The purple fingernails tapped a leaflet on the desk. ‘Mr Heinrek. You must make an appointment. He is very busy.’
Ally picked up the leaflet. It advertised game trips to see ‘the big five’ – lion, leopard, elephant, rhino, buffalo. A picture of a man on the front, the face obscured by the brim of a white hat. Absurdly large, and definitely memorable. He posed – one foot on a rock, elbow on his knee. A familiar red Land Rover jutted into the picture behind.
She showed the others.
‘It’s the one who came to Shanza!’ squeaked Ben.

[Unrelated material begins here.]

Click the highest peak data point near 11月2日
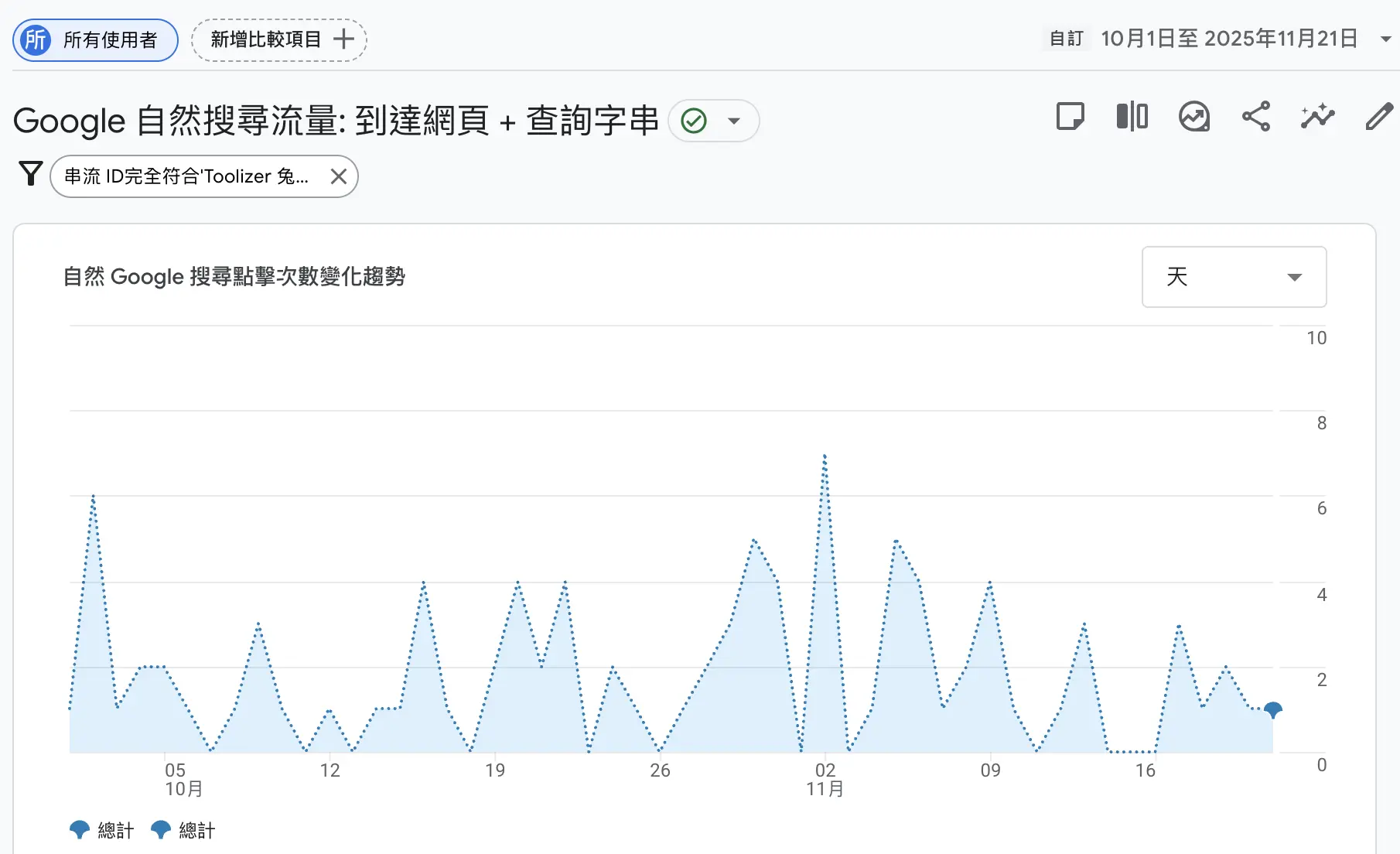The width and height of the screenshot is (1400, 854). point(825,456)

‘He’d have his gun in the picture too, if hunting wasn’t illegal,’ Jack muttered. ‘Bet he’s one the inspector’s got his eye on.’
‘I most certainly will see Mr Heinrek,’ Carole announced to the receptionist. ‘My name is Carole Seaton. Please make sure you pass it on. Mr Heinrek has sent people to my house. I want to know why.’
‘It was her!’ Ally insisted, outside. ‘Why say it wasn’t?’
‘Doesn’t want anyone knowing she’s from the hotel,’ Carole said.
They stood, ringed by petal-shaped swimming pools and sun beds sporting a few guests, lobster red and stupefied by the heat. Others lay under umbrellas. A few floated in the pools. No one on the beach below or in the sea – though three gleaming sharp-nosed powerboats bobbed by a bright-painted pontoon extending from the hotel. Ben squinted through binoculars and read the names. Cool Running. Lucky Star. Blue Marlin. In the distance a boat whined across the bay, a water skier rising onto skis, bouncing a few yards before collapsing in an arc of white spray.